George F. Will hits the nail on the head in his column (Editorial Pages, Nov. 10), "Free Exercise of Ignorance Is No 'Right.' " He condemns the Tennessee fundamentalists as a religious order ill prepared and consequently unwilling to let alternative viewpoints be voiced concerning religious and secular ideas. He speaks of the subsequent ignorance that children are forced to live with, because of their parents' insecurities in defending their religion.

Do these kids plan on going to college? Obviously not. Even religiously oriented schools such as Notre Dame and Brigham Young have science programs, secular and blasphemous according to the fundamentalists. I, however, will not dwell on their argument for their children's well-being; it is self-defeating. Instead I'd like to comment on some of the most scary beliefs I think I've heard since I studied the rise of Hitler and Nazism.

According to Will, the fundamentalists object to "The Diary of Anne Frank," because in it, "Anne said that having some religion was more important than having a particular religion." The fundamentalists obviously wish to think of themselves as the superior religious force.
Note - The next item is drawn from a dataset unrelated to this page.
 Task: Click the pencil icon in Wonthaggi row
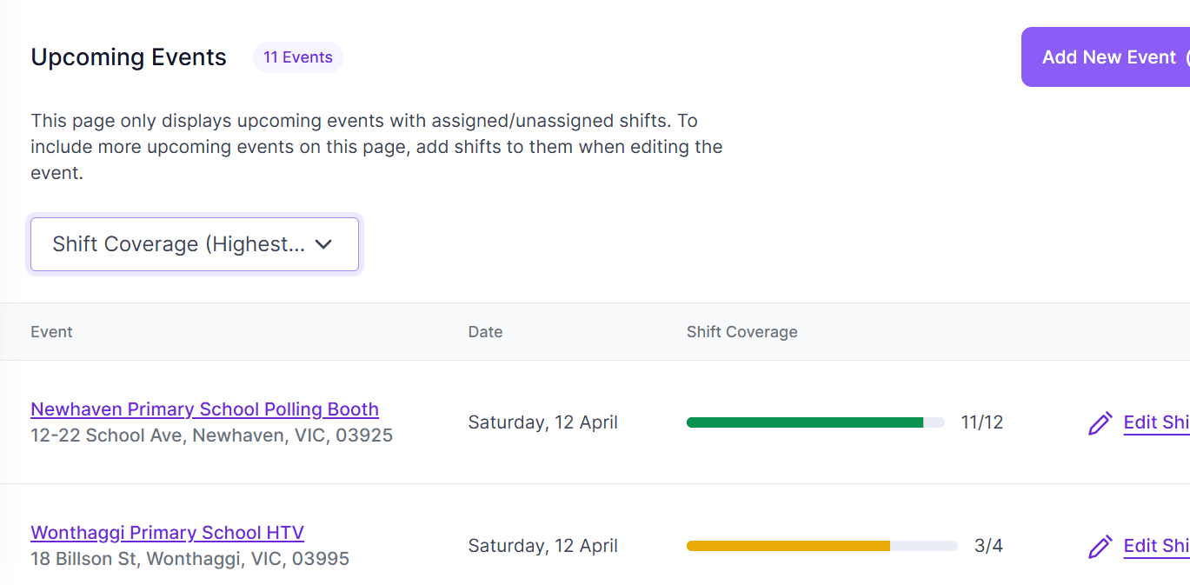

In what manner do they associate with "non-believers," or do they associate with the outside world at all? The impression that they give is that they think they are religiously superior to everyone else, and, as religion is the most important force in their lives, they are therefore simply superior. Does this fanaticism ring any bells? The 1930s in Germany, or the 1690s in Salem, Mass, immediately springs to mind.

"The Wizard of Oz" is objected to because "it contains a good witch." Do these people believe in witches, but only bad ones? Apparently so! However, what I find hardest to believe is that we are living in the most advanced society on the globe, and the fundamentalists are winning a court case over the honest portrayal of witches, whilst in most other civilized countries, these activists would be committed.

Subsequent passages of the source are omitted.